Op-ed published in the Winnipeg Free Press
What does it mean when a health minister attends an anti-choice rally?
Manitoba Health Minister Kelvin Goertzen was called out in the legislature recently for speaking at an anti-choice rally. He claimed to speak on behalf of his personal experience and dodged questions afterward. Why is this so concerning? Because he is the health minister.
While some will defend his right to personal or religious beliefs, they are not accounting for the serious responsibility he has as an agent of the government and the one person invested with the spending power to ensure or deny medically necessary services — including access to abortion and abortion-related care.
Yes, abortion is decriminalized in Canada, and has been for more than 30 years. And the creation of a criminal law would sit within federal jurisdiction, but many people in Manitoba and in the rest of the country do not have access to abortions. This is especially significant here, because addressing the barriers to abortions is often within the purview of the provincial health minister.
Manitoba is also one of the most difficult provinces in which to access abortions. Many seeking the service are required to travel upwards of 20 hours (on their own dime) to Winnipeg or Brandon, or leave the province altogether.
Easing access to the abortion pill (known as Mifegymiso in Canada) is within the minister’s jurisdiction and has the potential to positively impact rural and remote areas, but the medication’s cost is not universally covered by the province and remains out of reach for many.
The price tag of $350 to $450 is only one of the many costs that the minister could address. Travel, accommodation, child or family care and lost wages make it beyond difficult for many people to access abortion services that are only available in urban centres.
The pill’s cost is covered for all people in Nova Scotia, New Brunswick, Alberta, British Columbia, Ontario and Quebec, but not in Manitoba. Manitoba quietly added Mifegymiso to the provincial drug formulary last year, but unlike provinces where the medication’s costs are covered for anyone with a provincial health card, Manitoba covers only those with extended drug benefits through pharmacare, and only at two sites in Winnipeg and one in Brandon where surgical abortions were already provided.
The announcement also came from the minister of the status of women, not the health minister; he refuses to address the issue or say the word “abortion” publicly. His silence speaks the loudest. When the minister responsible for ensuring Manitobans benefit from timely and equitable access to health care doesn’t address abortion care and is observed speaking at an anti-choice rally, the question has to be asked: are the rights of thousands of people being violated by one man’s personal beliefs?
Canada’s provincial and territorial health ministers are meeting in Winnipeg this week. As a country, we now face a remarkable opportunity to better uphold each person’s right to health. And provincial and territorial health ministers, including Goertzen, will play a huge role in defining the scope of this strategy.

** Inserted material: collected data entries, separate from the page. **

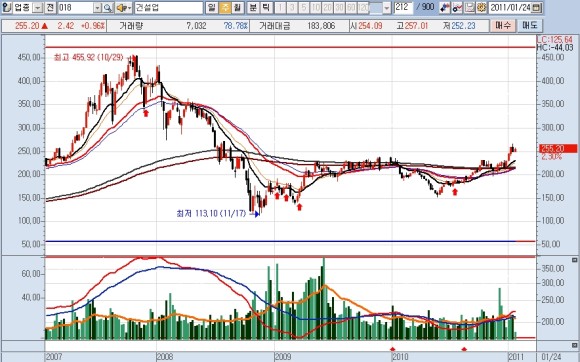The width and height of the screenshot is (580, 362).
Task: Expand the 업종 type dropdown
Action: 37,8
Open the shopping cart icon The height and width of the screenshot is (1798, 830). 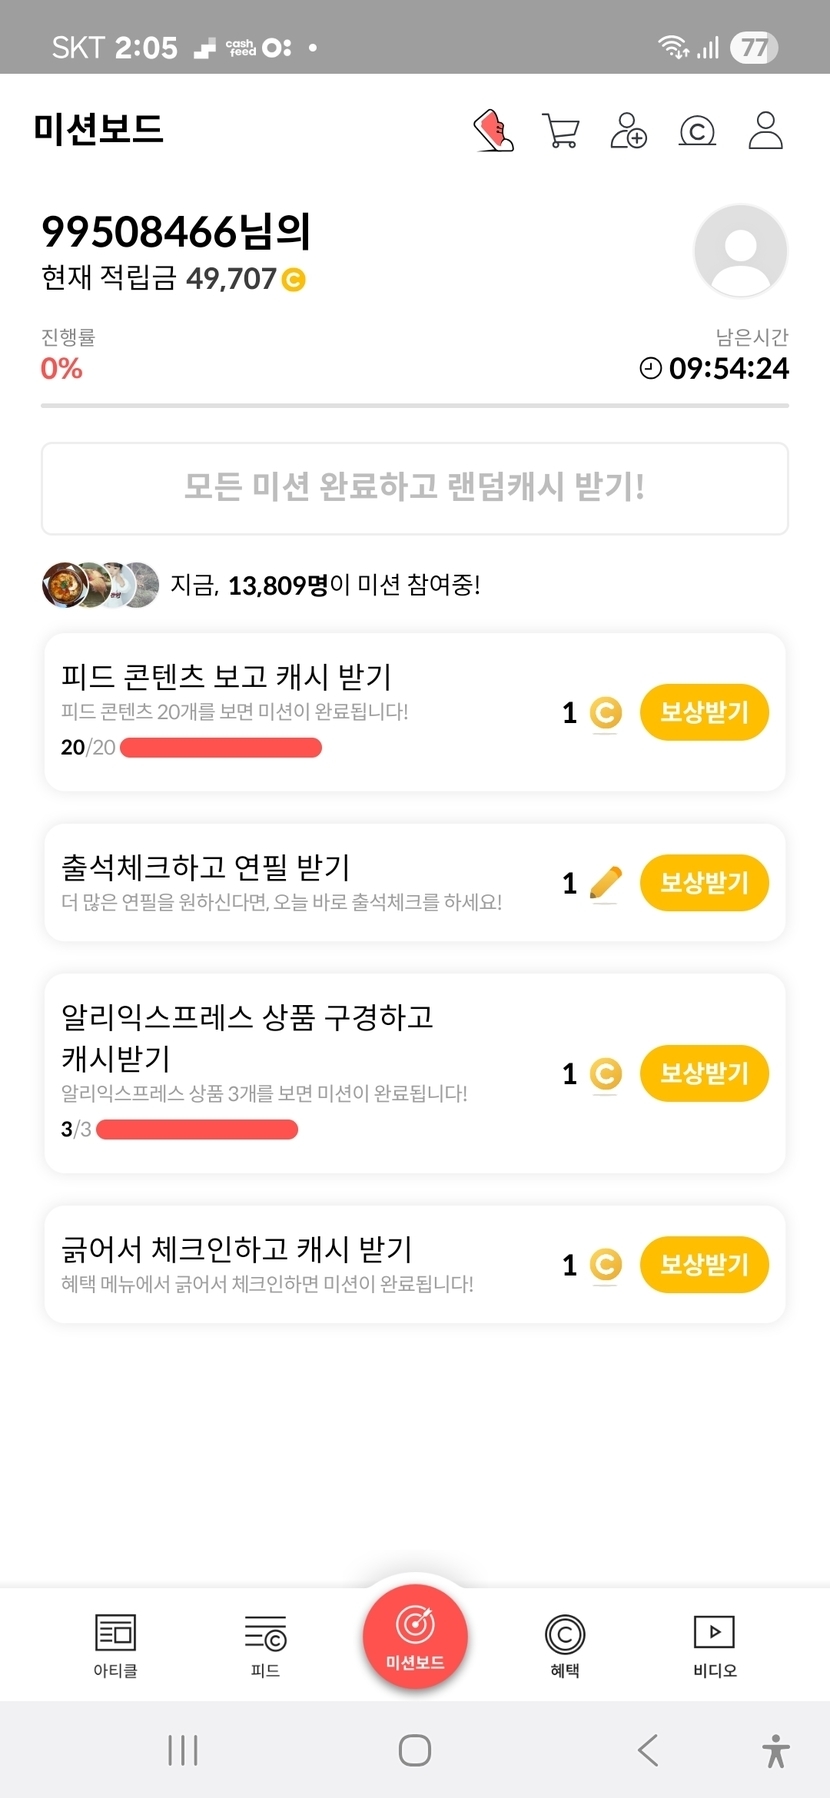(x=560, y=131)
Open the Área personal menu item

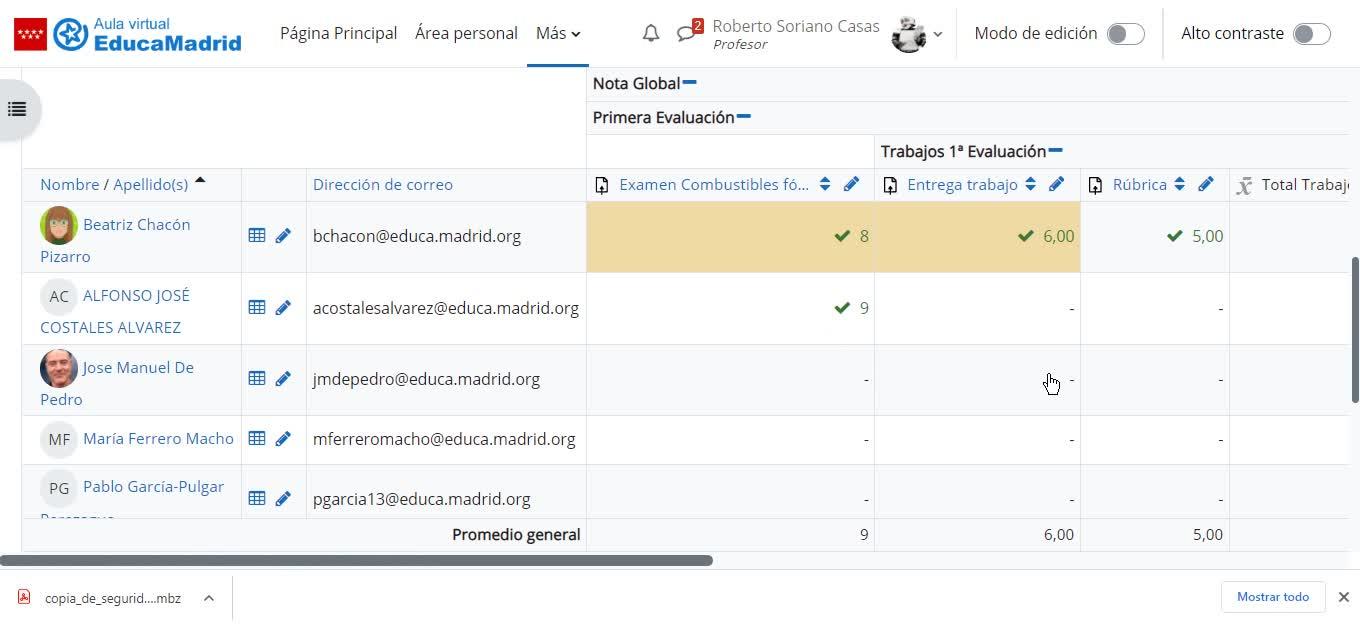tap(466, 33)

Cost coverage of drugs such as the abortion pill under a national, universal, comprehensive pharmacare plan is the only policy option that meets human-rights standards for all people, including for communities often marginalized or ignored in health-care systems. The absence of a national pharmacare strategy systemically discriminates against individuals on the basis of sex, gender identity, HIV status and migration status, among other factors, because the groups most impacted by gaps in drug coverage include women, Indigenous communities, trans and gender non-conforming people, racialized communities and those of lower socio-economic or health status.
While the Manitoba pharmacare program offers some compensation, it is intended for those whose income would be most severely impacted by high prescription-drug costs. There is little consideration of what it takes to access the pill for people outside of Brandon and Winnipeg.
It’s not just Manitoba — those who form our provincial and territorial governments across Canada have a proactive obligation to set aside personal and religious beliefs and consider the human rights of their constituents, including their reproductive rights, in advance of any health policy. Under international human-rights laws, governments are obligated to realize the right to health by progressively using the maximum available resources. In that regard, this province and this country are failing. The needs of too many Manitobans are left unmet, and Canada is the only country in the world with universal health care but no national pharmacare strategy.
The abortion pill is just one example of unmet needs in reproductive health care. Canadians have a narrower range of contraceptive options than people in other developed countries; the absence of universal pharmacare strategy restricts people’s ability to make free and meaningful choices about the contraceptive method that best meet their needs.
Health ministers are responsible for ensuring our reproductive health, and no personal or political beliefs should interfere with people claiming those rights. A national pharmacare strategy endorsed by provincial and territorial ministers is a step toward meeting that right and raising Canada up to the same standard every other country with universal health care already has.